Pretreating Parts for Liquid Coating

I’ve spilled a lot of ink touting the importance of pretreatment before powder coating, which is why the following statement may come as a surprise to some readers: Kaser does not pretreat parts before liquid coating them.

Wash bays take up space. They require walls, drainage, and various hookups. We didn’t install one when we were designing the liquid coating shop over a decade ago, and now it’s too late. There’s no room.

Would parts benefit from pretreatment before being painted? Absolutely. In a perfect world, we’d be degreasing, creating a conversion coating, and drying parts off in an oven before painting them, just like we do in the powder shop. If our liquid coating output were as high as our powder coating output, we would make that happen. Instead, we do it all by hand, and it works well for our purposes.

Our main objective is to remove greases and oils before painting. At Kaser, we achieve this through MEK, blasting, or a combination of the two.

I want to be clear that blasting is not a substitute for pretreatment. It’s not even a subsection of pretreatment. Pretreatment encompasses any chemical process aimed at cleaning or creating a conversion coating. Blasting, on the other hand, falls squarely under the category of surface preparation, along with sanding, grinding, and any other mechanical process that removes material from the part’s surface. 

Despite the fact that blasting is not meant to clean parts, it does a great job of removing most greases and oils. Blasted parts are well on their way to being ready for liquid coating. 

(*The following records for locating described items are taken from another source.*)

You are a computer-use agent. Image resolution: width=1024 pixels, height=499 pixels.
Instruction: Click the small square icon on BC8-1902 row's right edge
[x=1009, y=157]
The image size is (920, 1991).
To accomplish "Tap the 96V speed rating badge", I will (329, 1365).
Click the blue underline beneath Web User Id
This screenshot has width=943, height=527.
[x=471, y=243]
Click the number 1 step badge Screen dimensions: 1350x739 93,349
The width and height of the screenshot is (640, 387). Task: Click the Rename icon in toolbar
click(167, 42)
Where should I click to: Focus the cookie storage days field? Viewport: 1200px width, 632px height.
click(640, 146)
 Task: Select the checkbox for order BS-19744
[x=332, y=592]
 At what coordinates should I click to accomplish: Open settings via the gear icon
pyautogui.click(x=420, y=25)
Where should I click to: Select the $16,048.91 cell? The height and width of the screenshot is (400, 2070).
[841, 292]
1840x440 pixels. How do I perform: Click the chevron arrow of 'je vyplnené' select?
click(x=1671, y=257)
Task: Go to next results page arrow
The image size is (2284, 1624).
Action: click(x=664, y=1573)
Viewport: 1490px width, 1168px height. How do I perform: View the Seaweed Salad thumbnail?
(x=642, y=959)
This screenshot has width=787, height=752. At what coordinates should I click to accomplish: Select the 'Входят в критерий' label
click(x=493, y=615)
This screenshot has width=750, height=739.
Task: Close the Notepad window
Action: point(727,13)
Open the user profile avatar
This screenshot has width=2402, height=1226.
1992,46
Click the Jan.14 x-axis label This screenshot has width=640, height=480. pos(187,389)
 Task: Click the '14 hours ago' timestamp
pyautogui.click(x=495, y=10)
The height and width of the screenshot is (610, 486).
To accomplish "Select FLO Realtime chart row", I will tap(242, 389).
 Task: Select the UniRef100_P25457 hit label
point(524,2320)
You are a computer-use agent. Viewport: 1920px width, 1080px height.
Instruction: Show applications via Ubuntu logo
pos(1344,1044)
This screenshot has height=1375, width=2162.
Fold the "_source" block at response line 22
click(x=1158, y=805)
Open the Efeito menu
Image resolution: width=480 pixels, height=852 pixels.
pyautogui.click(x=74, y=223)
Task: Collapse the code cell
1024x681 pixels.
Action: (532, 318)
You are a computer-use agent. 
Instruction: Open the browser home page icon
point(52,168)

If we do not blast the parts, we always wipe them down with a rag soaked in MEK. This is very effective for removing surface contaminants and in most cases, is all the pretreatment we need for liquid coating.

Small shops, take heart: you don’t need a full wash bay in order to adequately prepare a part.  A well thought out multi-stage pretreatment process is definitely the best way to go. But if that isn’t feasible, a rag and some chemical will work.